(Stored items)
+++++

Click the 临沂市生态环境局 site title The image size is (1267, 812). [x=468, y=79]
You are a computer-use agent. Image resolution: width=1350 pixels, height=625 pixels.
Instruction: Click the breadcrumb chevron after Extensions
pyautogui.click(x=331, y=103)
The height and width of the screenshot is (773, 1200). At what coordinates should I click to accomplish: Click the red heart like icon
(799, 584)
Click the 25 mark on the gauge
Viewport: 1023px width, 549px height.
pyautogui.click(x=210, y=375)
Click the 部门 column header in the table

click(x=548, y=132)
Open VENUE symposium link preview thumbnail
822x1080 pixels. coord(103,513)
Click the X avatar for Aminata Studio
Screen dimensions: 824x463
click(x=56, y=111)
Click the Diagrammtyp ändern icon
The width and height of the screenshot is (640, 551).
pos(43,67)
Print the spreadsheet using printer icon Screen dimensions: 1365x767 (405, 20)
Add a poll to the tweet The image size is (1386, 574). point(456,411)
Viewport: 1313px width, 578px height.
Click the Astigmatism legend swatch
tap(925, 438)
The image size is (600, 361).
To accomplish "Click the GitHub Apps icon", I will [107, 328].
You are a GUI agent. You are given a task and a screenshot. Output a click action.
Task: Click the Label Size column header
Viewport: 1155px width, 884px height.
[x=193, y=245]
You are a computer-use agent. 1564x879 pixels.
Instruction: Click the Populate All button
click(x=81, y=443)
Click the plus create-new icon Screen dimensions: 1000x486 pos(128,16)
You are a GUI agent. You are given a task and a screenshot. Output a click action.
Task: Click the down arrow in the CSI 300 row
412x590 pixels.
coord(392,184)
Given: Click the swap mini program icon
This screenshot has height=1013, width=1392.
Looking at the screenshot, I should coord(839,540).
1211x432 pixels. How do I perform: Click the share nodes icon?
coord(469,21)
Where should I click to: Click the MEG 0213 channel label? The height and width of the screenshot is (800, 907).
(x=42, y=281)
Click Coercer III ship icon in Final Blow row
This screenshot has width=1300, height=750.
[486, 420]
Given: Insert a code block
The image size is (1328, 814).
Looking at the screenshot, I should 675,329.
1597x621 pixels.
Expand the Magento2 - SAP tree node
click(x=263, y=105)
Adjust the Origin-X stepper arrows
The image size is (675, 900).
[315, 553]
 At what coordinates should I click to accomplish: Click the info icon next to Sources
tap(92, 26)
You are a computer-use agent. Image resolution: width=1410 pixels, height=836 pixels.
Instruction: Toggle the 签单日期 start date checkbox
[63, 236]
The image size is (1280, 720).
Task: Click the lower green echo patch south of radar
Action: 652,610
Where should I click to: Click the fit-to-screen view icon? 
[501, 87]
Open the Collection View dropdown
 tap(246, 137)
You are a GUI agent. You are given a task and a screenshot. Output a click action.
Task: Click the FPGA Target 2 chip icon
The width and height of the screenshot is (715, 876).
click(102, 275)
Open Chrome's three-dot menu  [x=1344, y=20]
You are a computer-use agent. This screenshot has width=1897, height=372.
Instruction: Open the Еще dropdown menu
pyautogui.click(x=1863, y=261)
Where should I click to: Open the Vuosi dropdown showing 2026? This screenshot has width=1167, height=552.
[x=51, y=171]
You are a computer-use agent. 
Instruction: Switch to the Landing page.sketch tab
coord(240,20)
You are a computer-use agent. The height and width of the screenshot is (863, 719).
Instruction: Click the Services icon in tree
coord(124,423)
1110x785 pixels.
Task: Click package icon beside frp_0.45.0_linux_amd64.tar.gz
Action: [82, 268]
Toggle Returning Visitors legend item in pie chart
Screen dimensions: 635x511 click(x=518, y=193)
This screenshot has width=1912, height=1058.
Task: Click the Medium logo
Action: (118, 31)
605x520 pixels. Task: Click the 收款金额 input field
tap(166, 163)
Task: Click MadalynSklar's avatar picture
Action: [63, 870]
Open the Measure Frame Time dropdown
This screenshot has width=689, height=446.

+++++

**Task instructions**
Among the lines of the data above, find those with the word "resolution" and show them.

**Task solution**
You are a computer-use agent. Image resolution: width=1350 pixels, height=625 pixels.
You are a computer-use agent. Image resolution: width=1410 pixels, height=836 pixels.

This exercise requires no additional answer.